Which could mean there’s more downside coming for CTIX. However, the company’s highly favorable valuation should provide enough buoyancy to prevent much more stock-price erosion. With a market capitalization of $218 million, Cheap Tickets is valued at 0.5x trailing 12 months’ revenue of $416.5 million. That’s the best revenue-multiple valuation I’ve ever seen among profitable Internet companies.
Of course, as mentioned earlier, Cheap Tickets really isn’t a pure Internet play. Begun in 1986, the company’s prime business – which accounts for 94% of sales – is to purchase non-published air fares from the carriers and re-sell them at a discount to consumers. Up until 1997, all of its sales came through four call centers and a dozen retail outlets.
This changed in 1997, when CTIX launched its cheaptickets.com Web site. By last year’s third quarter, 27% of sales came via the Internet. That increased to 37.4%, or $45.4 million, in the recent third quarter.
Further, while Internet-based revenues are rising both on a dollar and percentage basis, call center and retail revenues actually are declining on a dollar basis as the company focuses more on the Web, a strategy shift that has been accompanied by higher gross margins.

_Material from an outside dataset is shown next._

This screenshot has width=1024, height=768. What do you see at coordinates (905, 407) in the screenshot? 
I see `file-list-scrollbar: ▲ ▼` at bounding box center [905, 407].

All of the above are good reasons to expect CTIX shares to rise. Now here’s why I don’t expect them to rise too far.
The main problem is a severe slowdown in revenue growth. Sales in the recent third quarter were just 10% above last year’s Q3, down from Q2’s 25% year-over-year revenue increase, which was way below the 65% increase in first-quarter sales. Granted, the increase in Internet-based revenue for Q3 was 53% over the year-ago period, but even that number isn’t eye-catching among ‘Net investors.
Then there’s the threat of competition, including Hotwire.com, a discount travel Web site start-up that is being supported by a six major airlines. Other airlines also should be expected to get more directly involved in selling unsold and unpublished air fares, a trend that will put even more pressure on Cheap Tickets to develop other revenue sources.
With viable options for ‘Net investors seemingly shrinking on a daily basis, Cheap Tickets is definitely worth a look. It is profitable and its shares affordable, which bodes well should a larger player eventually scoop up the company.